The pilot stated that they arrived at Ocotillo Wells, a dry lake bed, at approximately 1915. He stated that on touchdown he heard a "snap sound." On the landing rollout, at 20 knots, the left main landing gear turned under the fuselage and departed the airplane. The pilot reported that the airplane made a slight turn to the right before falling on the left wing.

The passenger noted that no discrepancies were noted with any portion of the flight; however, right after touchdown he heard a snap or pop sound, then the airplane rolled to the left.

Review of the airplane logbook by a Safety Board Investigator revealed that the last annual maintenance was performed on July 24, 1997, with no discrepancies noted.

The landing gear was inspected by a Federal Aviation Administration (FAA) inspector. He noted that the landing gear attach bolt was distorted, and the threads on the bolt and nut were stripped. He was able to view through the access hole the left-hand attachment hole for the landing gear attachment bolt. He noted that the attachment hole was "slightly elongated." The FAA inspector reported that the nut was not found attached to the landing gear attach bolt, but at the bottom of the airplane.
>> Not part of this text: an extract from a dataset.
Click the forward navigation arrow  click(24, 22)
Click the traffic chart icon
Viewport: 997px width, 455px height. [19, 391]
The airplane was recovered from the accident site by Aircraft Recovery Services, Compton, California, and interviews were conducted with the retrieval crew. According to their statements, the runway was a dirt surface that did not have ruts, potholes, or other defects. While working on recovery, the crew examined portions of the runway and did not observe any unusual tracks or markings on the surface until just before the resting point of the airplane.
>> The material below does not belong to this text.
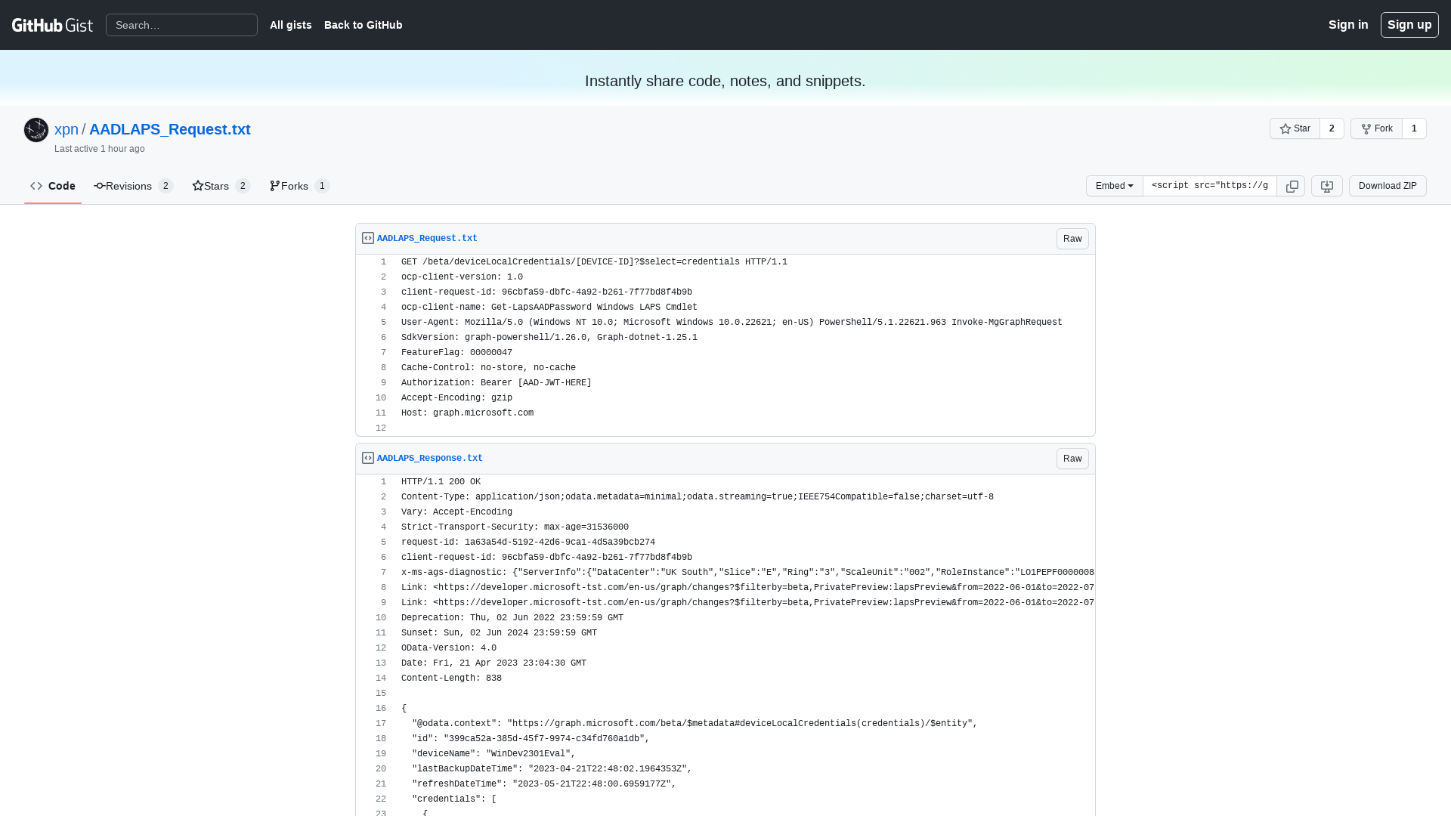
Task: Click the Raw button for AADLAPS_Response.txt
Action: pos(1072,459)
According to a Cessna representative, the landing gear is visually inspected annually or the 100-hour inspection. The inspection includes checking for cracks, metal distortion, loose or missing rivets, screws, and bolts and evidence of excessive loads. (See appended file).

Federal Aviation Regulation Part 43(e) states that at the annual or 100-hour inspection; linkages, trusses and members will be inspected for undue or excessive wear fatigue and distortion.